"Dynamic range" of inferred phenotypic HIV drug resistance values in clinical practice.

BACKGROUND

'Virtual' or inferred phenotypes (vPhenotypes) are commonly used to assess resistance to antiretroviral agents in patients failing therapy. In this study, we provide a clinical context for understanding vPhenotype values.

METHODS

All HIV-infected persons enrolled in the British Columbia Drug Treatment Program with a baseline plasma viral load (pVL) and follow-up genotypic resistance and pVL results were included up to October 29, 2008 (N = 5,277). Change from baseline pVL was determined as a function of Virco vPhenotype, and the "dynamic range" (defined here by the 10th and 90th percentiles for fold-change in IC₅₀ amongst all patients) was estimated from the distribution of vPhenotye fold-changes across the cohort.

RESULTS

The distribution of vPhenotypes from a large cohort of HIV patients who have failed therapy are presented for all available antiretroviral agents.
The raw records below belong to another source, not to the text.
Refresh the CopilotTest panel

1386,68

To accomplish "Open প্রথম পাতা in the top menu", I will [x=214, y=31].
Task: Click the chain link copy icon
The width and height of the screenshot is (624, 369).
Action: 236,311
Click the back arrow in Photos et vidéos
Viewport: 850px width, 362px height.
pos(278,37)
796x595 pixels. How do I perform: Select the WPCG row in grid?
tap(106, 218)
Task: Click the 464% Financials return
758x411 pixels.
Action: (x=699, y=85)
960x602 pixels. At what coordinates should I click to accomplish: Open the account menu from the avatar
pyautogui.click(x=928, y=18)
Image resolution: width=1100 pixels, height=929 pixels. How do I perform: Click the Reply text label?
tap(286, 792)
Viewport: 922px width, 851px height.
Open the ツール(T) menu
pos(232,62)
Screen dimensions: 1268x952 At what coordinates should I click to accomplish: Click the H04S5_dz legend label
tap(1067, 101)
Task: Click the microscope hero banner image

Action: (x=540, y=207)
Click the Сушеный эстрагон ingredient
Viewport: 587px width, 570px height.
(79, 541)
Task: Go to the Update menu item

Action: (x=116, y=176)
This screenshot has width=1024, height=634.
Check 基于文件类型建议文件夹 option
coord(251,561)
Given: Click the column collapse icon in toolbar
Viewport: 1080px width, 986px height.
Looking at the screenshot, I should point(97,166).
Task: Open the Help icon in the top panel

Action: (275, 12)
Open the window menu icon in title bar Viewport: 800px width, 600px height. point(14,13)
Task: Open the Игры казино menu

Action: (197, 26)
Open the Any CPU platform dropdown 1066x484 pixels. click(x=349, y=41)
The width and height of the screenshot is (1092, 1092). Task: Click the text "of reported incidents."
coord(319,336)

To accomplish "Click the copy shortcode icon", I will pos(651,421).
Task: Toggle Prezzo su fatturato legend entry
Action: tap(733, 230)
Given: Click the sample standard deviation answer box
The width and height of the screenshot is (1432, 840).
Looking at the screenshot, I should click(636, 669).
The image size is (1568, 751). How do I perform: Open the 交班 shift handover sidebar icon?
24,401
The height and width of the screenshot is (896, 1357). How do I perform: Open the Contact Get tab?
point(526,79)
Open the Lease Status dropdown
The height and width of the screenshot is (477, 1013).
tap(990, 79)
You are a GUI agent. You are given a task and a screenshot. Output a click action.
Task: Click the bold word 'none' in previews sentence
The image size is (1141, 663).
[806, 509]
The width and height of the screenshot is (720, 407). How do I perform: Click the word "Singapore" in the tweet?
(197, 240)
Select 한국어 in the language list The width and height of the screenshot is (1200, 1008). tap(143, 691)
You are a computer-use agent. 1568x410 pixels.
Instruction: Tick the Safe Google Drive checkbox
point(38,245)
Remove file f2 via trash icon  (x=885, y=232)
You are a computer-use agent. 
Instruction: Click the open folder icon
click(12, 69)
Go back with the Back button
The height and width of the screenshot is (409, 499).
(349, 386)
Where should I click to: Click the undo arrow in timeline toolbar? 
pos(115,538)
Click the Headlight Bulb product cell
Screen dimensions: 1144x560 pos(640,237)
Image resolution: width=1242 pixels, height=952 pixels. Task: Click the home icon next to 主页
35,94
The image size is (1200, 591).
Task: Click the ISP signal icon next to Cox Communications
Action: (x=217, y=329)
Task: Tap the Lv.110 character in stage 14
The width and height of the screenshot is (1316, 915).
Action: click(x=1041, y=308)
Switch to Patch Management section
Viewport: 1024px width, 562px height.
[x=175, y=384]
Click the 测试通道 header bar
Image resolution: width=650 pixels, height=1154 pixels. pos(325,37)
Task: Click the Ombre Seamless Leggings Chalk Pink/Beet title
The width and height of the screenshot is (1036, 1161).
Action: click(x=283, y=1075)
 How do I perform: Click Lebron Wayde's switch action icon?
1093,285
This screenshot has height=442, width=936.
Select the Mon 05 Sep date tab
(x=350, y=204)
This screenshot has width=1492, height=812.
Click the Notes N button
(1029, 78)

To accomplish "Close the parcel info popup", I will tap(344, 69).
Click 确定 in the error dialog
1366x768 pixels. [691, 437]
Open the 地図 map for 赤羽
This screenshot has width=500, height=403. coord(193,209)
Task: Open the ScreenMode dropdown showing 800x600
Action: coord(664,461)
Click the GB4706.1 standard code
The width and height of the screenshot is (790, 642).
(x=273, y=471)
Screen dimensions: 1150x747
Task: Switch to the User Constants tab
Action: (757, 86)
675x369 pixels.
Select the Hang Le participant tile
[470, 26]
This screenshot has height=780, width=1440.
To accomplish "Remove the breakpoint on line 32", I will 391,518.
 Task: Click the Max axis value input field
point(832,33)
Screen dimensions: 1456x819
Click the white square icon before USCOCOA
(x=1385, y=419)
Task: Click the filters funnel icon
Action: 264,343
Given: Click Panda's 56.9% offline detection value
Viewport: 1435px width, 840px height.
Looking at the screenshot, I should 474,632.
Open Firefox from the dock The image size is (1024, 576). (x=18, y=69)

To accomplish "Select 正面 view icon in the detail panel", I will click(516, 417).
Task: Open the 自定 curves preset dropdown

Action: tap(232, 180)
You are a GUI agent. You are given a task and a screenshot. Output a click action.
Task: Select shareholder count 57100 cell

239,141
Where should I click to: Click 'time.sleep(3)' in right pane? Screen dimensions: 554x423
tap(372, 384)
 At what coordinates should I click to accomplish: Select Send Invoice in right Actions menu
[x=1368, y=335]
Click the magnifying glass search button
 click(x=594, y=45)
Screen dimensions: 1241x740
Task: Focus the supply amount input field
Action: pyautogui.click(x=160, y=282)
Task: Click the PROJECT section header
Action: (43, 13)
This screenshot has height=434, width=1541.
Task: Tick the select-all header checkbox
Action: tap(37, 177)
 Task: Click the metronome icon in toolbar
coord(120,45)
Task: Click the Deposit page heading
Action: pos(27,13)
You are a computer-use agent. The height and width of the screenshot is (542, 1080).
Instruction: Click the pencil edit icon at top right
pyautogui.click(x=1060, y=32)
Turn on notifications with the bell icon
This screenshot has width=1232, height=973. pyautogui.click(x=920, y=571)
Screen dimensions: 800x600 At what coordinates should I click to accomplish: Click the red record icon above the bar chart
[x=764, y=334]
A maximum change in IC₅₀ of at least 13-fold was observed for all drugs. The dideoxy drugs, tenofovir and most PIs exhibited small "dynamic ranges" with values of <4-fold change observed in > 99% of samples. In contrast, zidovudine, lamivudine, emtricitabine and the non-nucleoside reverse transcriptase inihibitors (excluding etravirine) had large dynamic ranges.

CONCLUSION

We describe the populational distribution of vPhenotypes such that vPhenotype results can be interpreted relative to other patients in a drug-specific manner.